(Stored data)
>>>>

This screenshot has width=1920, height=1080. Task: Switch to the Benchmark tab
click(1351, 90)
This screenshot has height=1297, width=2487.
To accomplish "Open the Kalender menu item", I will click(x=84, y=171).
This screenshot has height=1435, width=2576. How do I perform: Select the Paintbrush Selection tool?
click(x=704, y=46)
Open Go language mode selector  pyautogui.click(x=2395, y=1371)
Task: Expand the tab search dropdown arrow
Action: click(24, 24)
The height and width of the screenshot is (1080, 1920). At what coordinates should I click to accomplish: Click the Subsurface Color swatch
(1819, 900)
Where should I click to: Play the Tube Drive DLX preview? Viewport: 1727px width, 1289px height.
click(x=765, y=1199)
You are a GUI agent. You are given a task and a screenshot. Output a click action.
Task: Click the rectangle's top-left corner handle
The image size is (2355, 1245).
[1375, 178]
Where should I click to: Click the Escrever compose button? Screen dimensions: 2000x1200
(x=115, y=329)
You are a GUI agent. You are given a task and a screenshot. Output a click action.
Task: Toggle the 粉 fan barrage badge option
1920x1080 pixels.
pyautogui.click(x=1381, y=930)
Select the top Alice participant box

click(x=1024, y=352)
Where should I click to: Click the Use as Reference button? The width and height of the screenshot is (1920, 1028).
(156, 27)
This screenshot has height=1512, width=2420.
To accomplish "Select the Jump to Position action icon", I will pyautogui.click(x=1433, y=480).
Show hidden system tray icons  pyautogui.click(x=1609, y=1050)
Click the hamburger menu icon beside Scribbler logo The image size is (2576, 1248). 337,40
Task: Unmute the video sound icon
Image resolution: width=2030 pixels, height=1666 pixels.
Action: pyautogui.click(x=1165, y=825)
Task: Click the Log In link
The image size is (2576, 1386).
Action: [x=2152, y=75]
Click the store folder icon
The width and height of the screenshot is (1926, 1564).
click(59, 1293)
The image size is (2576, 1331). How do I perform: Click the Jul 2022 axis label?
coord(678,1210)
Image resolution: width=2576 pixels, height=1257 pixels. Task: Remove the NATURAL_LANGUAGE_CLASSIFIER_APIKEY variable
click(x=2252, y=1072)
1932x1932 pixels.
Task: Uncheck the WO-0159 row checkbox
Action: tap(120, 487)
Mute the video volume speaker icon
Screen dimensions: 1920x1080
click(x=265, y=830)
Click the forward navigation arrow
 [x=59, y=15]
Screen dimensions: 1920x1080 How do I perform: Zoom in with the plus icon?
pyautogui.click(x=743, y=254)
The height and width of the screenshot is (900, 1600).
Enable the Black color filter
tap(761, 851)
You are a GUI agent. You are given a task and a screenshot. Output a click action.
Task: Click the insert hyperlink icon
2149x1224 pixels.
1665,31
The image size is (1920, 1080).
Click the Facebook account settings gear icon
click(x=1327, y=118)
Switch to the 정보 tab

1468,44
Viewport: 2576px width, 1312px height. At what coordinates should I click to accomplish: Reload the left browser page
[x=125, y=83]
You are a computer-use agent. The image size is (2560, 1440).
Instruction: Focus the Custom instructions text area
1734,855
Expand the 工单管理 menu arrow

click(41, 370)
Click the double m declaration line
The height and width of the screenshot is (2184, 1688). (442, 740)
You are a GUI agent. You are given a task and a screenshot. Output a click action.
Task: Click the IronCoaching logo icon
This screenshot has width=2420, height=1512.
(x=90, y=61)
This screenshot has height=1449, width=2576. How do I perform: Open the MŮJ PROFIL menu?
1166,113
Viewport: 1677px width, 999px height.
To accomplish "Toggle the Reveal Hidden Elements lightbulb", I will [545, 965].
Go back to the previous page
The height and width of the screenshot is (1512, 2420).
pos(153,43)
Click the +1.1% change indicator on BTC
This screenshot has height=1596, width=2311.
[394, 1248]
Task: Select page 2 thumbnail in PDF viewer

<<<<

* Instructions for the task
In full and without error, retype the entries above.

* Output below
This screenshot has width=1920, height=1080. Task: Switch to the Benchmark tab
click(1351, 90)
This screenshot has height=1297, width=2487.
To accomplish "Open the Kalender menu item", I will click(x=84, y=171).
This screenshot has height=1435, width=2576. How do I perform: Select the Paintbrush Selection tool?
click(x=704, y=46)
Open Go language mode selector  pyautogui.click(x=2395, y=1371)
Task: Expand the tab search dropdown arrow
Action: click(24, 24)
The height and width of the screenshot is (1080, 1920). At what coordinates should I click to accomplish: Click the Subsurface Color swatch
(1819, 900)
Where should I click to: Play the Tube Drive DLX preview? Viewport: 1727px width, 1289px height.
click(x=765, y=1199)
You are a GUI agent. You are given a task and a screenshot. Output a click action.
Task: Click the rectangle's top-left corner handle
The image size is (2355, 1245).
[1375, 178]
Where should I click to: Click the Escrever compose button? Screen dimensions: 2000x1200
(x=115, y=329)
You are a GUI agent. You are given a task and a screenshot. Output a click action.
Task: Toggle the 粉 fan barrage badge option
1920x1080 pixels.
pyautogui.click(x=1381, y=930)
Select the top Alice participant box

click(x=1024, y=352)
Where should I click to: Click the Use as Reference button? The width and height of the screenshot is (1920, 1028).
(156, 27)
This screenshot has height=1512, width=2420.
To accomplish "Select the Jump to Position action icon", I will pyautogui.click(x=1433, y=480).
Show hidden system tray icons  pyautogui.click(x=1609, y=1050)
Click the hamburger menu icon beside Scribbler logo The image size is (2576, 1248). 337,40
Task: Unmute the video sound icon
Image resolution: width=2030 pixels, height=1666 pixels.
Action: pyautogui.click(x=1165, y=825)
Task: Click the Log In link
The image size is (2576, 1386).
Action: [x=2152, y=75]
Click the store folder icon
The width and height of the screenshot is (1926, 1564).
click(59, 1293)
The image size is (2576, 1331). How do I perform: Click the Jul 2022 axis label?
coord(678,1210)
Image resolution: width=2576 pixels, height=1257 pixels. Task: Remove the NATURAL_LANGUAGE_CLASSIFIER_APIKEY variable
click(x=2252, y=1072)
1932x1932 pixels.
Task: Uncheck the WO-0159 row checkbox
Action: tap(120, 487)
Mute the video volume speaker icon
Screen dimensions: 1920x1080
click(x=265, y=830)
Click the forward navigation arrow
 [x=59, y=15]
Screen dimensions: 1920x1080 How do I perform: Zoom in with the plus icon?
pyautogui.click(x=743, y=254)
The height and width of the screenshot is (900, 1600).
Enable the Black color filter
tap(761, 851)
You are a GUI agent. You are given a task and a screenshot. Output a click action.
Task: Click the insert hyperlink icon
2149x1224 pixels.
1665,31
The image size is (1920, 1080).
Click the Facebook account settings gear icon
click(x=1327, y=118)
Switch to the 정보 tab

1468,44
Viewport: 2576px width, 1312px height. At what coordinates should I click to accomplish: Reload the left browser page
[x=125, y=83]
You are a computer-use agent. The image size is (2560, 1440).
Instruction: Focus the Custom instructions text area
1734,855
Expand the 工单管理 menu arrow

click(41, 370)
Click the double m declaration line
The height and width of the screenshot is (2184, 1688). (442, 740)
You are a GUI agent. You are given a task and a screenshot. Output a click action.
Task: Click the IronCoaching logo icon
This screenshot has width=2420, height=1512.
(x=90, y=61)
This screenshot has height=1449, width=2576. How do I perform: Open the MŮJ PROFIL menu?
1166,113
Viewport: 1677px width, 999px height.
To accomplish "Toggle the Reveal Hidden Elements lightbulb", I will [545, 965].
Go back to the previous page
The height and width of the screenshot is (1512, 2420).
pos(153,43)
Click the +1.1% change indicator on BTC
This screenshot has height=1596, width=2311.
[394, 1248]
Task: Select page 2 thumbnail in PDF viewer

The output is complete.